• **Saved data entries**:
====================
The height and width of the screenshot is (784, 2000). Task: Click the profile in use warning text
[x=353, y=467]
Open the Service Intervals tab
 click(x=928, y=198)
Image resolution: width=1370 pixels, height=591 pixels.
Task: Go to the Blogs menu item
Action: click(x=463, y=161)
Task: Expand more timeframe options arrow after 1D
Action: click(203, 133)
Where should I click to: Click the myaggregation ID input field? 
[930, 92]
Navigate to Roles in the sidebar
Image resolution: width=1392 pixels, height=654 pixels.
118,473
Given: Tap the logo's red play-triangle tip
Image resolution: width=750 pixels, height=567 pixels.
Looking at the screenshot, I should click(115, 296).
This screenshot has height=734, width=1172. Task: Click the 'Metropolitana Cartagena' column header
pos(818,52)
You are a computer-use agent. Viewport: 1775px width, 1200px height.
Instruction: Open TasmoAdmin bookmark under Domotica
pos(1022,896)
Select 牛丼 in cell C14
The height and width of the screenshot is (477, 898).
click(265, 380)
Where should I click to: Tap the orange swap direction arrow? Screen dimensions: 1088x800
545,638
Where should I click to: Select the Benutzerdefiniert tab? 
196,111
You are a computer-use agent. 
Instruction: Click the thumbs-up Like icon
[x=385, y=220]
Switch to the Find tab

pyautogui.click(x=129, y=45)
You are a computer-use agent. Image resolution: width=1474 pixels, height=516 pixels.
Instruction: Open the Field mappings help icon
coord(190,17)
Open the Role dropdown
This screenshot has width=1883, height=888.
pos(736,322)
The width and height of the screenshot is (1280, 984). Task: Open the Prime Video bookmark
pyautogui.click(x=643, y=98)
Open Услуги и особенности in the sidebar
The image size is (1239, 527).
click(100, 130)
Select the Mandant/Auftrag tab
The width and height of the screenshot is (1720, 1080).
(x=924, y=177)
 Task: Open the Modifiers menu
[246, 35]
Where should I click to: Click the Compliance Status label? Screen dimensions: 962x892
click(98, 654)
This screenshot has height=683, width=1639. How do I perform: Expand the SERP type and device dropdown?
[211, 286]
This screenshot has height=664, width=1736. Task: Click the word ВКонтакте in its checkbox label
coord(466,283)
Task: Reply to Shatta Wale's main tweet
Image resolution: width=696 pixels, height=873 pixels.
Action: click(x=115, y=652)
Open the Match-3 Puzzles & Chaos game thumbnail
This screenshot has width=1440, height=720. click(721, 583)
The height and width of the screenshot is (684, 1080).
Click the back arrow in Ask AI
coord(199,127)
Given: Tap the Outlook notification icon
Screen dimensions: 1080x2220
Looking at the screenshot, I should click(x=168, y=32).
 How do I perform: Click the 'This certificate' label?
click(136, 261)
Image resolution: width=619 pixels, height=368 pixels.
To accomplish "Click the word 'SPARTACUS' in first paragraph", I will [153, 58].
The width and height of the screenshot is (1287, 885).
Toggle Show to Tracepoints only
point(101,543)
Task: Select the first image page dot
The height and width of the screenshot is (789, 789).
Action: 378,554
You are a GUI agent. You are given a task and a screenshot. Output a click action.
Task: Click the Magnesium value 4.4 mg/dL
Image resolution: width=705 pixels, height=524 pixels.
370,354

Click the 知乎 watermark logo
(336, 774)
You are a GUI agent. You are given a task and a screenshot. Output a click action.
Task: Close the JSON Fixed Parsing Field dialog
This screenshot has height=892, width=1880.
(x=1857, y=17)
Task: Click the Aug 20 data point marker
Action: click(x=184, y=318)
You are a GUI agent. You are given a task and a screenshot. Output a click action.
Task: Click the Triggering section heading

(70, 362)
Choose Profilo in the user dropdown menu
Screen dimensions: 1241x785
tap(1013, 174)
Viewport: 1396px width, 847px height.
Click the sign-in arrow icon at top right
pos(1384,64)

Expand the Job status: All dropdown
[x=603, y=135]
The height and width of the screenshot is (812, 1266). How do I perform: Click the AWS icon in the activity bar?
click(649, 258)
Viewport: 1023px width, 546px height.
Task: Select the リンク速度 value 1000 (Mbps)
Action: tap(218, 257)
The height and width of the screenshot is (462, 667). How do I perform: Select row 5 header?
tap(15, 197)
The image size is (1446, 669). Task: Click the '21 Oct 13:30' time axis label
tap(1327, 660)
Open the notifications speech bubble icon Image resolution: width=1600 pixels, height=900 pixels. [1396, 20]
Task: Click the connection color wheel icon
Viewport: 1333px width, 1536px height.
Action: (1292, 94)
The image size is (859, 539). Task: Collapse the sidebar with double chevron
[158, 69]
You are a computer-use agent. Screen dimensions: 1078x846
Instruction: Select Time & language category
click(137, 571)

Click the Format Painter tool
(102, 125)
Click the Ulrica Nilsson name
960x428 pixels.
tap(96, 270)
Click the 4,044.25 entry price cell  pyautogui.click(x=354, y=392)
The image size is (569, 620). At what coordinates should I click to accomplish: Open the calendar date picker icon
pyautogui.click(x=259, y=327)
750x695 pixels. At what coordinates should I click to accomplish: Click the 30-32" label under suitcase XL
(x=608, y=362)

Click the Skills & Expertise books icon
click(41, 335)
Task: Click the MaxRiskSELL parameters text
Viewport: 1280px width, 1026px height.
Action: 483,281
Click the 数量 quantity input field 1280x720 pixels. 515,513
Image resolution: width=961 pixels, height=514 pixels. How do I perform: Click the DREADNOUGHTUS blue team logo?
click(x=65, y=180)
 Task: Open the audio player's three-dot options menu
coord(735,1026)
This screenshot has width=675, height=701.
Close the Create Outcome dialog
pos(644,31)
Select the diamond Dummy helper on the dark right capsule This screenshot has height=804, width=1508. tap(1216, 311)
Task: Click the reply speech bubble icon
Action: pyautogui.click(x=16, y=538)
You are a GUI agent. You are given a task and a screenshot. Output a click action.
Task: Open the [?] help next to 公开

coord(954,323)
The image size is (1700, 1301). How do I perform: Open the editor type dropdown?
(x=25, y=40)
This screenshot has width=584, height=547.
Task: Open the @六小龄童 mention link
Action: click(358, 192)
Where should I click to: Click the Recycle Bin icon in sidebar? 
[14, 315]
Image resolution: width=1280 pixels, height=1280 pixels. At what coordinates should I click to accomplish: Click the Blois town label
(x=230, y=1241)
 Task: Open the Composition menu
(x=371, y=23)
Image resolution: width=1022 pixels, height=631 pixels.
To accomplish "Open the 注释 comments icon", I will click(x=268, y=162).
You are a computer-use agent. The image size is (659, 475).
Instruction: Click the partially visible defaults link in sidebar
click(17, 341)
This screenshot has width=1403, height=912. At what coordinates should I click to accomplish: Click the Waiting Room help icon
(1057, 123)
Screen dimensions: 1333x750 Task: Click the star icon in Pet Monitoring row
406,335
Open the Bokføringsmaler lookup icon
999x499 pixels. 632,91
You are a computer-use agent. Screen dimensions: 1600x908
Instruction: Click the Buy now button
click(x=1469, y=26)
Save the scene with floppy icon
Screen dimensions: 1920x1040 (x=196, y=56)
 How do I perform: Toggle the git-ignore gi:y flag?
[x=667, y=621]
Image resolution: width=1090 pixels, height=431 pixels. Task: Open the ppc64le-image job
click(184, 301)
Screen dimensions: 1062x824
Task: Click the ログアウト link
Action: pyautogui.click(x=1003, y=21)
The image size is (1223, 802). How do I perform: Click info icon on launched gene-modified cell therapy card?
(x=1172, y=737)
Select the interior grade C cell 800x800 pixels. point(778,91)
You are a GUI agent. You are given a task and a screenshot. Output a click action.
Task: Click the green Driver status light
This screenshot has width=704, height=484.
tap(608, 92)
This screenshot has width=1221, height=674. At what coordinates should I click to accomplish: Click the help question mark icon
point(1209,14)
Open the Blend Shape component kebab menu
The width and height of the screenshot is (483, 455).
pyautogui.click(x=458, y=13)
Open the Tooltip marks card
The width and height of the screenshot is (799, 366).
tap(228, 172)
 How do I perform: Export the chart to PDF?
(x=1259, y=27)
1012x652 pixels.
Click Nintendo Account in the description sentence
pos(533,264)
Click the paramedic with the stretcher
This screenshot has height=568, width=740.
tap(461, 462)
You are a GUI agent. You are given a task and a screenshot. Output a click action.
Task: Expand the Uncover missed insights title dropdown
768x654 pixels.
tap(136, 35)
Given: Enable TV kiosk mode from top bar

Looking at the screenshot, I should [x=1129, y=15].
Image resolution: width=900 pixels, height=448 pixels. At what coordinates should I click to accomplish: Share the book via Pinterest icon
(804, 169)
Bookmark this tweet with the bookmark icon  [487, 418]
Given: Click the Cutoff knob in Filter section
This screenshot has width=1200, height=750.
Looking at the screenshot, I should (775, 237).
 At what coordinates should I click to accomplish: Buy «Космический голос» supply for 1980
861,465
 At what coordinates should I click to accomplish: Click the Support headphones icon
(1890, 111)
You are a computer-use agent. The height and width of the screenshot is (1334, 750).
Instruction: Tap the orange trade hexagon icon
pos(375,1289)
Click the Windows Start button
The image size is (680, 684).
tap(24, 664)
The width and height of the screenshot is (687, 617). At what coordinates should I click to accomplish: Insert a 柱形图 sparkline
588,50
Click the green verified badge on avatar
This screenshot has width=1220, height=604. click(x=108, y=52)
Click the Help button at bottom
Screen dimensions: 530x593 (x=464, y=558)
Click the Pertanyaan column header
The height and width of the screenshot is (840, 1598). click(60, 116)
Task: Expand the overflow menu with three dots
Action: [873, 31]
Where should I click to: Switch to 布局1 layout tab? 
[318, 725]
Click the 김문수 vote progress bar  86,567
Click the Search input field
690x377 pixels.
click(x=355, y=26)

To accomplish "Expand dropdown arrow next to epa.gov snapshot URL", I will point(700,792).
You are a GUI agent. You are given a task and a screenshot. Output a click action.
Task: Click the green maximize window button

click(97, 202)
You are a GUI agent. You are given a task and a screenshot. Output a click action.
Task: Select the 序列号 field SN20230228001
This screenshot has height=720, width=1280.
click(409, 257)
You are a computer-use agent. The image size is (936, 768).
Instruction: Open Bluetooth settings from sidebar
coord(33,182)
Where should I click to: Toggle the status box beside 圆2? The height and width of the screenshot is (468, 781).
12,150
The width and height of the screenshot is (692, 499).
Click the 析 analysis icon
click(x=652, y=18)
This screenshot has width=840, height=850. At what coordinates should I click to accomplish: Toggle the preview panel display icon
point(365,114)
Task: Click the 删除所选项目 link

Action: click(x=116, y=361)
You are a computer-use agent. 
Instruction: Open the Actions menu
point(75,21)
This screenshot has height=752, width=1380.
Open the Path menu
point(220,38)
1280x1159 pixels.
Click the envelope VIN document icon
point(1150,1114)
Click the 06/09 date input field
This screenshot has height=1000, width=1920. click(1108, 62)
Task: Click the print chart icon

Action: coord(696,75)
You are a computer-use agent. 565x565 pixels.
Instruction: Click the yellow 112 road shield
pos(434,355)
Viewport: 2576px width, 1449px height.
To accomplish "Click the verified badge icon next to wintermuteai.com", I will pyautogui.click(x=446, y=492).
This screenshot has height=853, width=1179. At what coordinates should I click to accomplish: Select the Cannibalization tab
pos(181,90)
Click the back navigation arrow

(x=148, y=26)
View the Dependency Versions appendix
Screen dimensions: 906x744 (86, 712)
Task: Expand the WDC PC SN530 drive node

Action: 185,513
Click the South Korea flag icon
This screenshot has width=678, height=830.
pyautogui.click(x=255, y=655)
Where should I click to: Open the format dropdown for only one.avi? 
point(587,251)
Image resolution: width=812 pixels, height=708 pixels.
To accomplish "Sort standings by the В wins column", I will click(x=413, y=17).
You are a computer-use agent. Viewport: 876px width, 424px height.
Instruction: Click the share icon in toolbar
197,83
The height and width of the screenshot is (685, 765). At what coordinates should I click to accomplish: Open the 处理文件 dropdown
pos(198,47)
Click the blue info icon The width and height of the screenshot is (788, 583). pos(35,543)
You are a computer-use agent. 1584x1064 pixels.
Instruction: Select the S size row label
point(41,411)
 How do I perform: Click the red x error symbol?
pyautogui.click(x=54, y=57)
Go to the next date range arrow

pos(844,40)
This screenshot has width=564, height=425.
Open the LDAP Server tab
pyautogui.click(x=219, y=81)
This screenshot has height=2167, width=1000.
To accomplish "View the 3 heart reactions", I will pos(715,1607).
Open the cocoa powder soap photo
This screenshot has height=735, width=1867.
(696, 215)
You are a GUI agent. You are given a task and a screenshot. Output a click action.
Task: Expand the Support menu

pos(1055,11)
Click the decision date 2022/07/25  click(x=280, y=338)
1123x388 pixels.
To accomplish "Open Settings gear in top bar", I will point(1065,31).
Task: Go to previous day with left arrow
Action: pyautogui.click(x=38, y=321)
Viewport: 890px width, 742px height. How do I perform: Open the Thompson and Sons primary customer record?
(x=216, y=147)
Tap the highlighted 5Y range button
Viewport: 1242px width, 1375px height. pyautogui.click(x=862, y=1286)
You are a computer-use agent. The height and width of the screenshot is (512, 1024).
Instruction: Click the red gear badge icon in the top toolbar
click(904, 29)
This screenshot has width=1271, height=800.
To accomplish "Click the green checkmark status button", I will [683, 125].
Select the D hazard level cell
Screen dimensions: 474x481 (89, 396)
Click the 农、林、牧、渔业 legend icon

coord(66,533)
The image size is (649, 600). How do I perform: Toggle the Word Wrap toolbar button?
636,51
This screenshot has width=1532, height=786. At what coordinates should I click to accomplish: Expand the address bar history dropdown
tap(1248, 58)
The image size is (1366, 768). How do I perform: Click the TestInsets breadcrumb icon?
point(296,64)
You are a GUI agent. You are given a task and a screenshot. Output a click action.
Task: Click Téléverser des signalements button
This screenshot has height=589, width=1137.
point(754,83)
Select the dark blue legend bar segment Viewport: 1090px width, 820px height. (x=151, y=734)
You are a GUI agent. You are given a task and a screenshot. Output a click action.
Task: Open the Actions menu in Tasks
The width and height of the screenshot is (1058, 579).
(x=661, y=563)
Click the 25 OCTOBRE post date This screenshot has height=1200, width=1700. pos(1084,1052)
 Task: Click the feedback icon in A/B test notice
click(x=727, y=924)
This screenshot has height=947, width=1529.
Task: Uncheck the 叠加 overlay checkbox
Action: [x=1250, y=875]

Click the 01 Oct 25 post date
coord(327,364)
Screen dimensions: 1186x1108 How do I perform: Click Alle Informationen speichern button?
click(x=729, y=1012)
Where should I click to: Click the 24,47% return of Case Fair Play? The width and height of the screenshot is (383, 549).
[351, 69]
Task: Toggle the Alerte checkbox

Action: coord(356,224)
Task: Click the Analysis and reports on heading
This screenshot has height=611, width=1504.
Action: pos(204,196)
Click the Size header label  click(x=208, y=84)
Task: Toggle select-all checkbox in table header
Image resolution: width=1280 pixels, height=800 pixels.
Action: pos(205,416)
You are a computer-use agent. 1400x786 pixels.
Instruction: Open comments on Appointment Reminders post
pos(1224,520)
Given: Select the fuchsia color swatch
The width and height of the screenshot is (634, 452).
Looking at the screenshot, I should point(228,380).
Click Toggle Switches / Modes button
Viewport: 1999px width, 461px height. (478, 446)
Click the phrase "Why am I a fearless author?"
====================
• **EXERCISE REQUIREMENTS**: Copy each line above that contains the string "tweet".

• **REPLY TO THE TASK**:
Task: Reply to Shatta Wale's main tweet
Bookmark this tweet with the bookmark icon  [487, 418]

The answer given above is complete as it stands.